Set problem:
Copy the rows below word for word, starting with the line containing "At what (x,y)" and continuing through the line containing "Looking at the", both lines included. Leave the pictures out of your copy.

Available records:
____

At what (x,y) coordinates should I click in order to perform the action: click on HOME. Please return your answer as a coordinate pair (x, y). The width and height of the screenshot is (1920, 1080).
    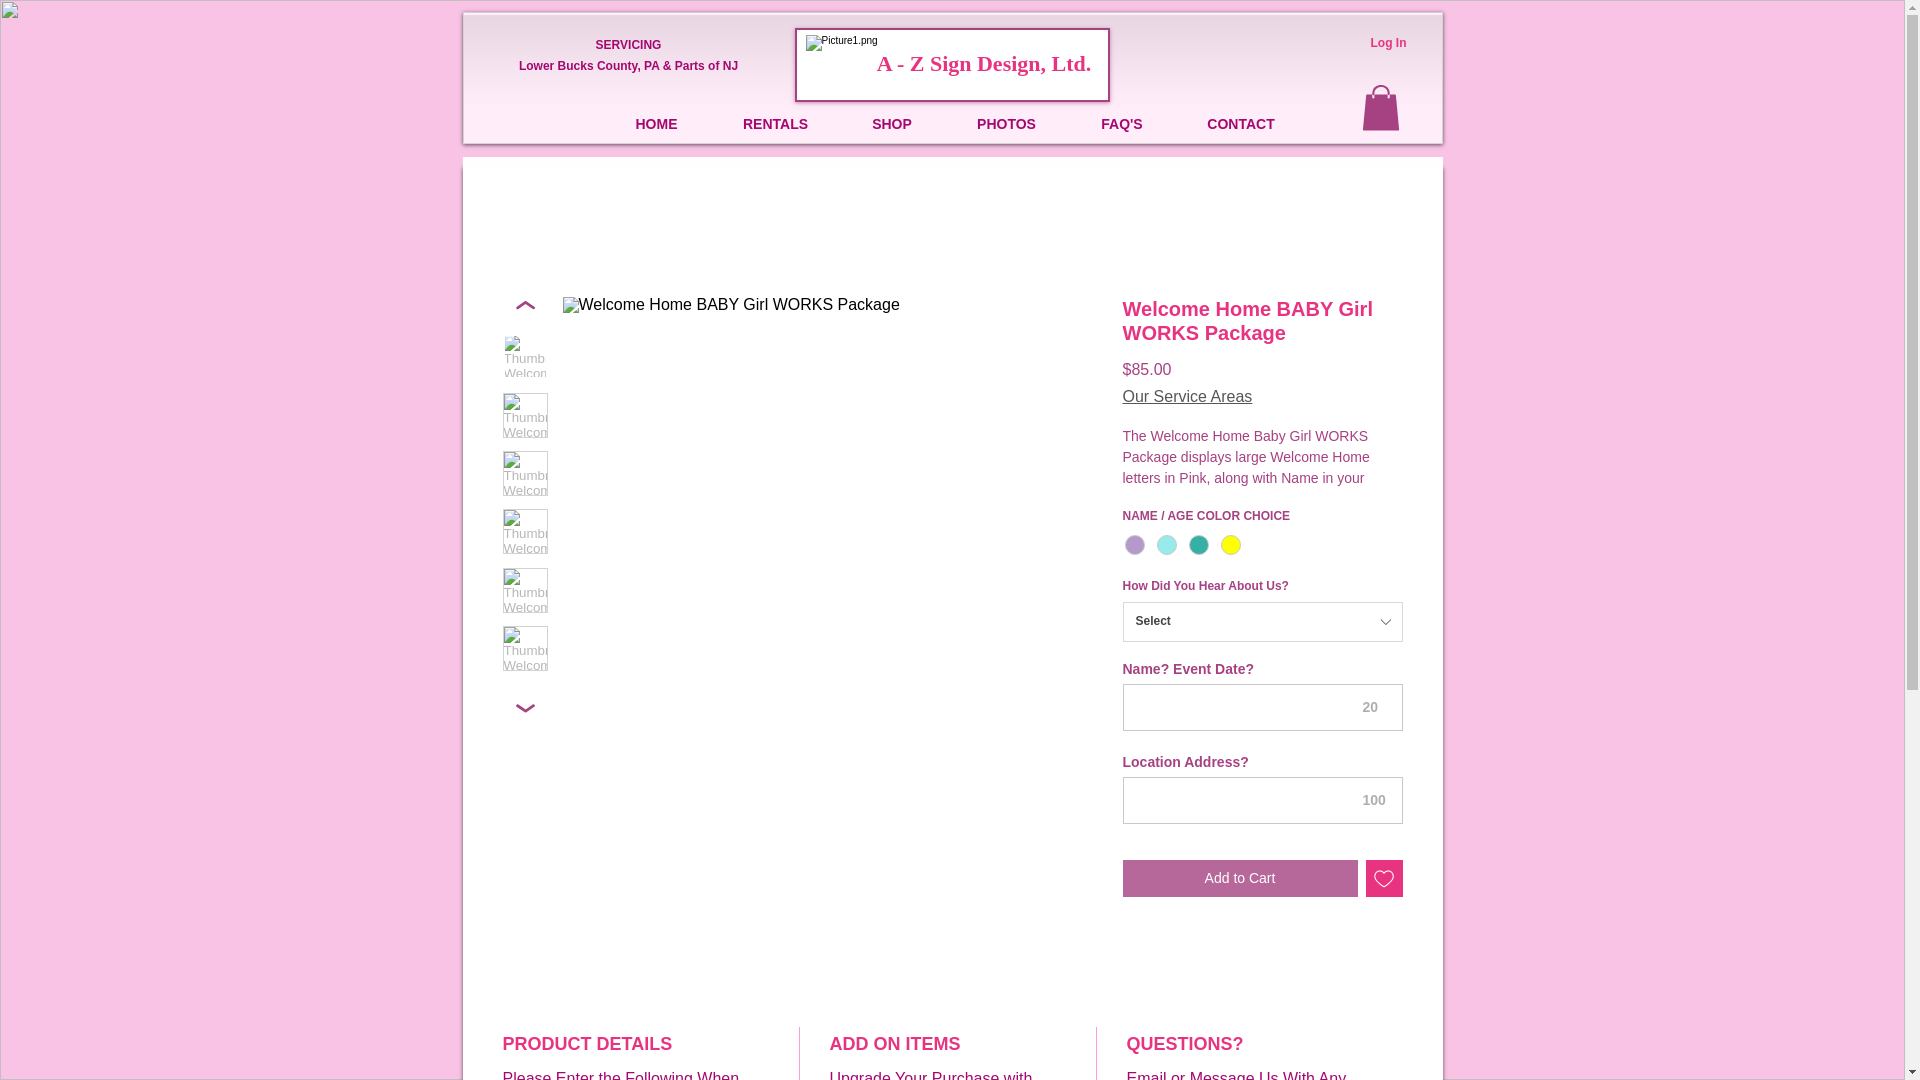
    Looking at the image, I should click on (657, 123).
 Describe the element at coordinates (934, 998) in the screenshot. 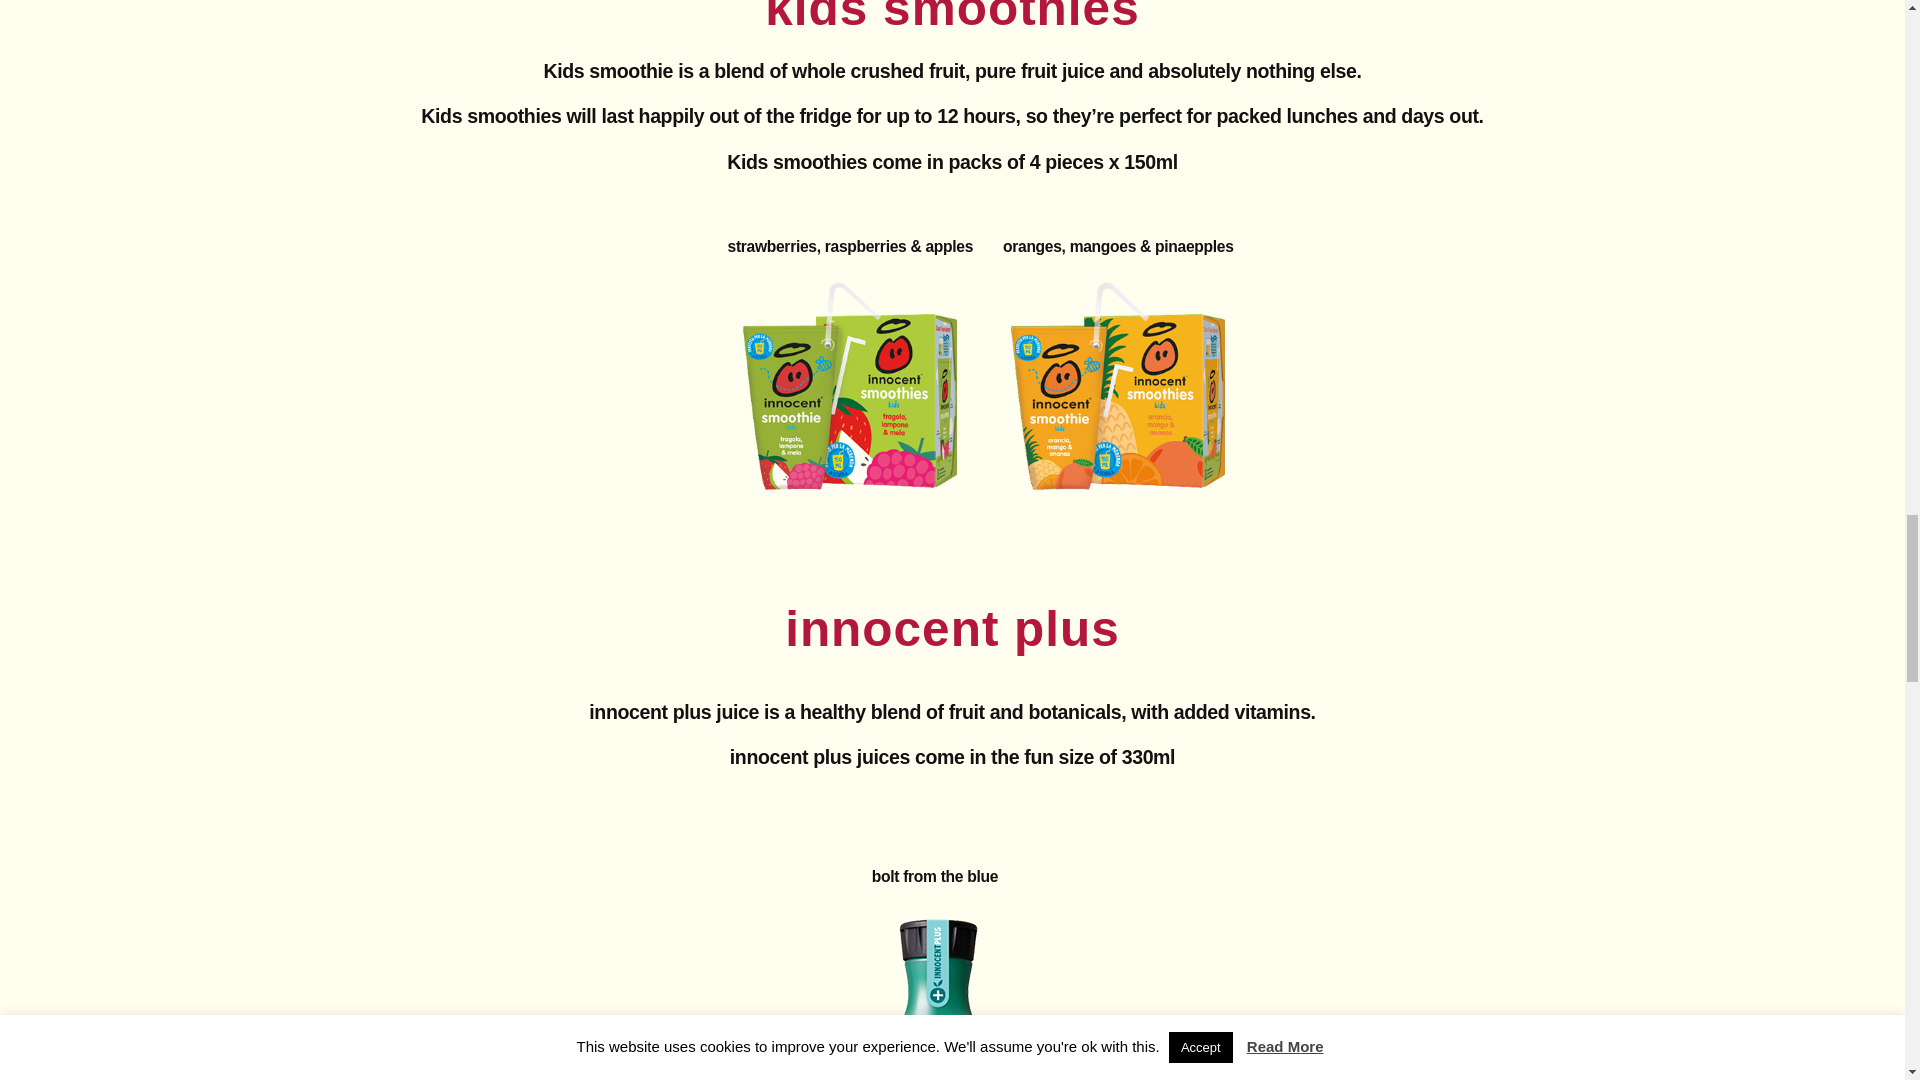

____

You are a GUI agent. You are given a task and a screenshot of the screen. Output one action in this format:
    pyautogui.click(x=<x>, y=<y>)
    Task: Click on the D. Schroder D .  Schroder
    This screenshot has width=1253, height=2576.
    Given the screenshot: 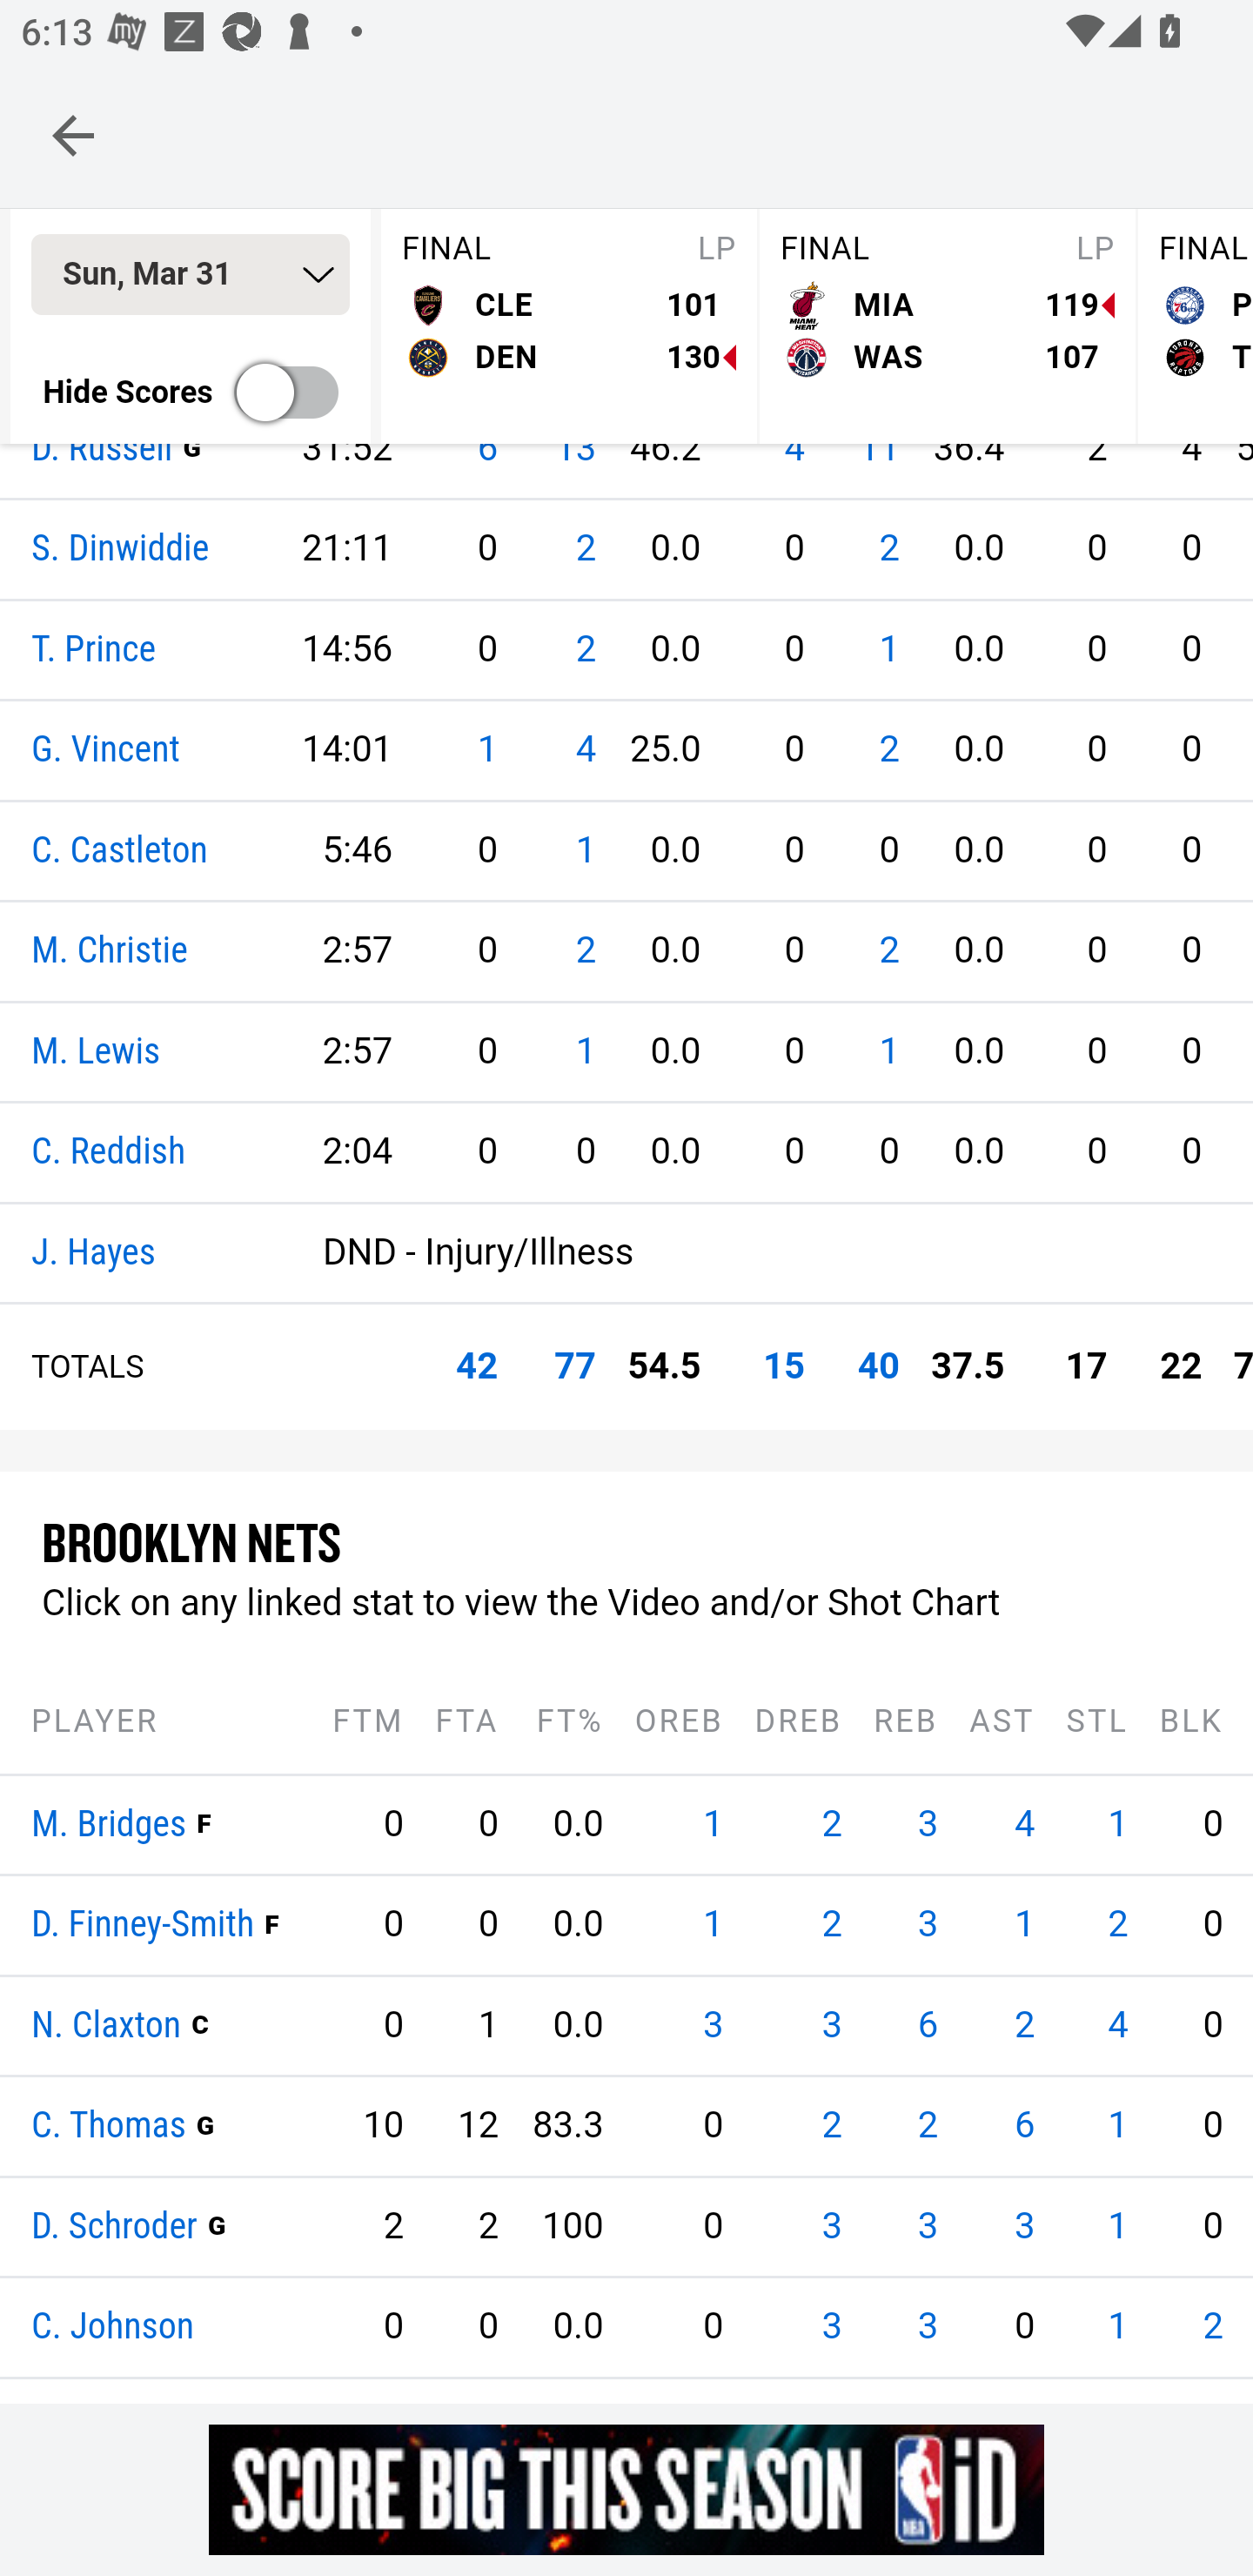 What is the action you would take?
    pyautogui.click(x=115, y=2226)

____

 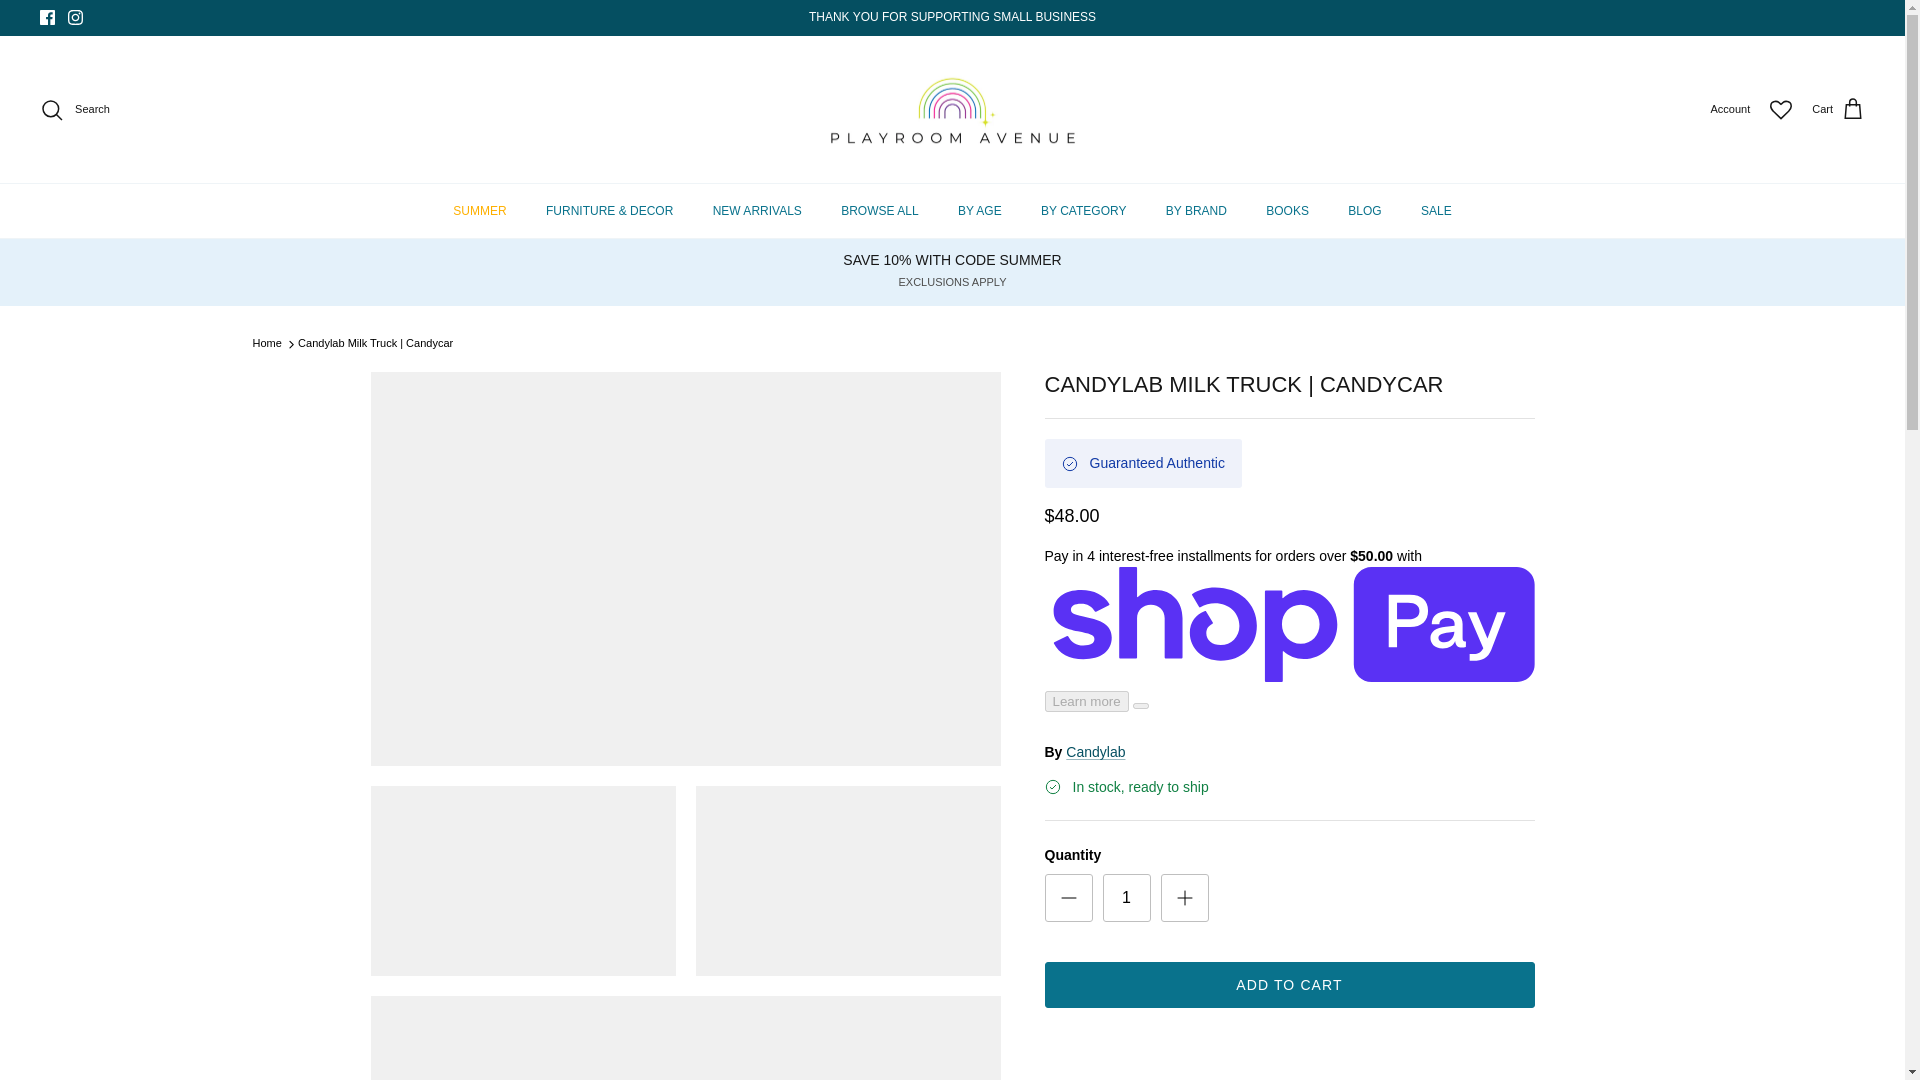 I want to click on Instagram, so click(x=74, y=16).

____

Response to the exercise:
At what (x,y) coordinates should I click in order to perform the action: click on HOME. Please return your answer as a coordinate pair (x, y). The width and height of the screenshot is (1920, 1080).
    Looking at the image, I should click on (657, 123).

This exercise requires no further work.